(EXCERPTED DATA Opens)

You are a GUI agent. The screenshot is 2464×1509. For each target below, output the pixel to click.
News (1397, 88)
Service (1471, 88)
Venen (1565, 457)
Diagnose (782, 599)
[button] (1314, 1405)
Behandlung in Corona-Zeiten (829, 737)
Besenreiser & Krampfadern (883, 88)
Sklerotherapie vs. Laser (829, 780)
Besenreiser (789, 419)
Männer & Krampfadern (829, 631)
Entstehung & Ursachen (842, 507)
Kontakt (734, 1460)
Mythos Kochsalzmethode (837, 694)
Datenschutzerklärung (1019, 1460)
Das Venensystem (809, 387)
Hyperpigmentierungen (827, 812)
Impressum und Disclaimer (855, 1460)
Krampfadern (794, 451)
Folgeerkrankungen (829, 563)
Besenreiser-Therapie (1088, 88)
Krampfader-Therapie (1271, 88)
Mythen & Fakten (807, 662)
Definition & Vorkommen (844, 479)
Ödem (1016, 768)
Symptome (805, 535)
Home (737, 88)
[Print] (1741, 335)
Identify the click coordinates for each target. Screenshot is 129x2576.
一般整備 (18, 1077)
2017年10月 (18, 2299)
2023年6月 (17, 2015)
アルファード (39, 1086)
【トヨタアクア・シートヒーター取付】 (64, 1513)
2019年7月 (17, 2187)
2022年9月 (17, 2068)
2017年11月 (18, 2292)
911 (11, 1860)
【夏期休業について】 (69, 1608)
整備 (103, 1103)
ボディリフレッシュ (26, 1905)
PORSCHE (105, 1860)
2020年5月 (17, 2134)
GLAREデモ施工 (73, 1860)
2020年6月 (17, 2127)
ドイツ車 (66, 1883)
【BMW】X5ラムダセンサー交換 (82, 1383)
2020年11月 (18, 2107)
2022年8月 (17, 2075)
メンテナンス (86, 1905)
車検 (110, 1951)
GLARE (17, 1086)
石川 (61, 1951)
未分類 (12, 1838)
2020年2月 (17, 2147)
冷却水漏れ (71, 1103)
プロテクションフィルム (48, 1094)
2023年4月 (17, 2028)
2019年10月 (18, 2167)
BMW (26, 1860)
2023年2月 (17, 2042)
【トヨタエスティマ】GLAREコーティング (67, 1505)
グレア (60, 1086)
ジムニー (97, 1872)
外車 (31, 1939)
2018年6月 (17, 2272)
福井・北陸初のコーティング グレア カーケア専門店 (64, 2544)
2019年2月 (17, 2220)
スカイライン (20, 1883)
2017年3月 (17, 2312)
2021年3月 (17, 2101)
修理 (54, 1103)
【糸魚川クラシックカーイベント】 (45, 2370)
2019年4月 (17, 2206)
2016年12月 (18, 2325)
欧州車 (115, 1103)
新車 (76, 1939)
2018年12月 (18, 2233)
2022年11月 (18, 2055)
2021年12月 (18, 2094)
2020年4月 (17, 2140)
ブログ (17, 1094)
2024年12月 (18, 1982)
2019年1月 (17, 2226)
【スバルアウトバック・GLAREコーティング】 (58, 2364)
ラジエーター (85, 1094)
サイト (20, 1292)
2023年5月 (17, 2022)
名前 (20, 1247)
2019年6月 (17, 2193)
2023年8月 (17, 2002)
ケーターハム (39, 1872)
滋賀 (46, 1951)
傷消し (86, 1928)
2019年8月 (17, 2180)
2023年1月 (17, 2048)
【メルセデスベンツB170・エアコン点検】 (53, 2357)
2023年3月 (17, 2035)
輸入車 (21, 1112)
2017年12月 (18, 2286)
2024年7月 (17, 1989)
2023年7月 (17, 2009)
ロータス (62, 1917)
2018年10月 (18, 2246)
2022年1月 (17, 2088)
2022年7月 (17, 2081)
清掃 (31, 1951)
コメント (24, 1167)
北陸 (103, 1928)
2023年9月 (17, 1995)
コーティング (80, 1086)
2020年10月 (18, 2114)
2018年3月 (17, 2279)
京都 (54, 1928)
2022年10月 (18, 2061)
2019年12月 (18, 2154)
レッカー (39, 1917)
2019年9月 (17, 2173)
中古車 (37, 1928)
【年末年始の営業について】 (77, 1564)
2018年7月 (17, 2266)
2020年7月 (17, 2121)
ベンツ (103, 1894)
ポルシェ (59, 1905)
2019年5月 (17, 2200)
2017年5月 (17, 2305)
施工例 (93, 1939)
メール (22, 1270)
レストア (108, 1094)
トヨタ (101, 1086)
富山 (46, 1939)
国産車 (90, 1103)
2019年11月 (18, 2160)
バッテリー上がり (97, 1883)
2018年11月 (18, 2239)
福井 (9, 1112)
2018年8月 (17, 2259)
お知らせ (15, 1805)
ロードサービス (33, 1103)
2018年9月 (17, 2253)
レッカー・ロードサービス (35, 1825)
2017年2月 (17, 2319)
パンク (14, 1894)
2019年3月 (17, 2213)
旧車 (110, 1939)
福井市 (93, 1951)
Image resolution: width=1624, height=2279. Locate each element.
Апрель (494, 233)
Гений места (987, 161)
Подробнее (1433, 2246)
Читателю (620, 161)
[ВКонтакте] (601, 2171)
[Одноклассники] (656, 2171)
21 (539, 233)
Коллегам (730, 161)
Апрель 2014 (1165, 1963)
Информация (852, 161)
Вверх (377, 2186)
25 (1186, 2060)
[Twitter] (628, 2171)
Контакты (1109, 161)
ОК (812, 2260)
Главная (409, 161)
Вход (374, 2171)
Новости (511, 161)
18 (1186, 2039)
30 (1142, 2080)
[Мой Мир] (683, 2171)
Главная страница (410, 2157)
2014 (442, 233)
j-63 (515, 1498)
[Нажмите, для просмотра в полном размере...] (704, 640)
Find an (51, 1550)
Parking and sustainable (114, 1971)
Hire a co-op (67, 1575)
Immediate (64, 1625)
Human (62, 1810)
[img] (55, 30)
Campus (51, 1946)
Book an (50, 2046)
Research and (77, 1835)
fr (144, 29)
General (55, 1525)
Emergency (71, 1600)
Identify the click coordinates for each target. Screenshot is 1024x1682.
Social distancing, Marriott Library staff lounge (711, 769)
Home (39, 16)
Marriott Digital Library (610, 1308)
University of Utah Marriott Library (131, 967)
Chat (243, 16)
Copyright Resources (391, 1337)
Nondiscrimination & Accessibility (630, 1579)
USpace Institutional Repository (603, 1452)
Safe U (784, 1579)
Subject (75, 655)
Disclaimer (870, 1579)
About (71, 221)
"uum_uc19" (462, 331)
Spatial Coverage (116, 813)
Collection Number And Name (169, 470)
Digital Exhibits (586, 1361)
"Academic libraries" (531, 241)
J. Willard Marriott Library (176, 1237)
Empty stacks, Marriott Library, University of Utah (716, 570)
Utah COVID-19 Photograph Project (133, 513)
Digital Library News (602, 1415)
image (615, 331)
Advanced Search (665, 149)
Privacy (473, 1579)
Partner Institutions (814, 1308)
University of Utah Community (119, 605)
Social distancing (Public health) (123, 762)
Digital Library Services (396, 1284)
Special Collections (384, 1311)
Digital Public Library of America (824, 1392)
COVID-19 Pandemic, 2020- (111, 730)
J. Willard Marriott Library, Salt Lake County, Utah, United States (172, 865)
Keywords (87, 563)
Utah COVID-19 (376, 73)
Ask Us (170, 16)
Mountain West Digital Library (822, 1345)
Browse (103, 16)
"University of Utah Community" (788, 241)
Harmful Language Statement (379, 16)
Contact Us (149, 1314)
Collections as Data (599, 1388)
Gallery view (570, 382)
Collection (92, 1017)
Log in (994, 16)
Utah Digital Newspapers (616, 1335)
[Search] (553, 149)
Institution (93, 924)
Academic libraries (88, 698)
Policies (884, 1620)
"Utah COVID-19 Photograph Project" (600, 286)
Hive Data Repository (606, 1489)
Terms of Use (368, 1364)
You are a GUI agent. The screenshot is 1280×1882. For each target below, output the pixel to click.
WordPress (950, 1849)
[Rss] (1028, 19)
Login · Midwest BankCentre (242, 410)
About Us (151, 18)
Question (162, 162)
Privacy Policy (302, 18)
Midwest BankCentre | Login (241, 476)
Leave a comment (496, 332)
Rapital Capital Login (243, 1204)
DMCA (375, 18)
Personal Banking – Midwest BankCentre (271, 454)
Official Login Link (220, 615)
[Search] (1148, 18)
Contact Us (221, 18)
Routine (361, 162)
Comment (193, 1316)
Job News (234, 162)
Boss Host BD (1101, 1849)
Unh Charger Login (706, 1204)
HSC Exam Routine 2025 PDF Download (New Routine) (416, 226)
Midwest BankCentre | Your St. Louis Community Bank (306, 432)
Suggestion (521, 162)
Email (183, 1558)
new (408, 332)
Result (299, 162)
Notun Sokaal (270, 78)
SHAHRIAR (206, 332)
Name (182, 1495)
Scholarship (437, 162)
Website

(EXCERPTED DATA Closes)

REQUIRED ACTION:
The line with "Suggestion (521, 162)", the last line of the data above, and every line between them should be duplicated exactly, with nothing else.

ANSWER TO THIS EXERCISE:
Suggestion (521, 162)
Email (183, 1558)
new (408, 332)
Result (299, 162)
Notun Sokaal (270, 78)
SHAHRIAR (206, 332)
Name (182, 1495)
Scholarship (437, 162)
Website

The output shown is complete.